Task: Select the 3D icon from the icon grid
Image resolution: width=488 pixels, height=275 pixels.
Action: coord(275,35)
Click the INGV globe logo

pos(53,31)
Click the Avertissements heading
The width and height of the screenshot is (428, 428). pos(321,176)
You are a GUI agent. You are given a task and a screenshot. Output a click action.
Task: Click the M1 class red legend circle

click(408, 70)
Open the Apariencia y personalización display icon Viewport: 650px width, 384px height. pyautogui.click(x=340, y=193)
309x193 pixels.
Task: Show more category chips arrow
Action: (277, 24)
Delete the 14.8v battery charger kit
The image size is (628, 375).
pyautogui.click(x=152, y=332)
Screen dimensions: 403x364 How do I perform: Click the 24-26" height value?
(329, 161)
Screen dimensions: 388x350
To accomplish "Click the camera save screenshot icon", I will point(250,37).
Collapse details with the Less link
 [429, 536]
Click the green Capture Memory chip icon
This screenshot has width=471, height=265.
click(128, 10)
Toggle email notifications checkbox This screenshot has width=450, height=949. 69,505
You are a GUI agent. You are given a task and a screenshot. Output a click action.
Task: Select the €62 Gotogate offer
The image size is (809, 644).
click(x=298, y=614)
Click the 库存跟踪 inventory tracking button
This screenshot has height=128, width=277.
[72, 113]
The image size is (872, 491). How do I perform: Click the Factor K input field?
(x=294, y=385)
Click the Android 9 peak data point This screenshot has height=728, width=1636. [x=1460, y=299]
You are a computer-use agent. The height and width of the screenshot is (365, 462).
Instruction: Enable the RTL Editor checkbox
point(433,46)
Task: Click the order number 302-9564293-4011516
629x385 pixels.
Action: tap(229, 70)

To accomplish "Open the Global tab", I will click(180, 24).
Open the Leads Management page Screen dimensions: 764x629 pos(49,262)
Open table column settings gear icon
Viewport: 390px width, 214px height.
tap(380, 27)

━━━━━━━━

(YOUR INSTRUCTIONS) Reproduce all of the material above, substituting "check box" for every occurrence of "checkbox" and leaving everything else unchanged.

(SOLUTION BELOW)
Task: Select the 3D icon from the icon grid
Image resolution: width=488 pixels, height=275 pixels.
Action: coord(275,35)
Click the INGV globe logo

pos(53,31)
Click the Avertissements heading
The width and height of the screenshot is (428, 428). pos(321,176)
You are a GUI agent. You are given a task and a screenshot. Output a click action.
Task: Click the M1 class red legend circle

click(408, 70)
Open the Apariencia y personalización display icon Viewport: 650px width, 384px height. pyautogui.click(x=340, y=193)
309x193 pixels.
Task: Show more category chips arrow
Action: (277, 24)
Delete the 14.8v battery charger kit
The image size is (628, 375).
pyautogui.click(x=152, y=332)
Screen dimensions: 403x364 How do I perform: Click the 24-26" height value?
(329, 161)
Screen dimensions: 388x350
To accomplish "Click the camera save screenshot icon", I will point(250,37).
Collapse details with the Less link
 [429, 536]
Click the green Capture Memory chip icon
This screenshot has width=471, height=265.
click(128, 10)
Toggle email notifications check box This screenshot has width=450, height=949. 69,505
You are a GUI agent. You are given a task and a screenshot. Output a click action.
Task: Select the €62 Gotogate offer
The image size is (809, 644).
click(x=298, y=614)
Click the 库存跟踪 inventory tracking button
This screenshot has height=128, width=277.
[72, 113]
The image size is (872, 491). How do I perform: Click the Factor K input field?
(x=294, y=385)
Click the Android 9 peak data point This screenshot has height=728, width=1636. [x=1460, y=299]
You are a computer-use agent. The height and width of the screenshot is (365, 462).
Instruction: Enable the RTL Editor check box
point(433,46)
Task: Click the order number 302-9564293-4011516
629x385 pixels.
Action: tap(229, 70)

To accomplish "Open the Global tab", I will click(180, 24).
Open the Leads Management page Screen dimensions: 764x629 pos(49,262)
Open table column settings gear icon
Viewport: 390px width, 214px height.
tap(380, 27)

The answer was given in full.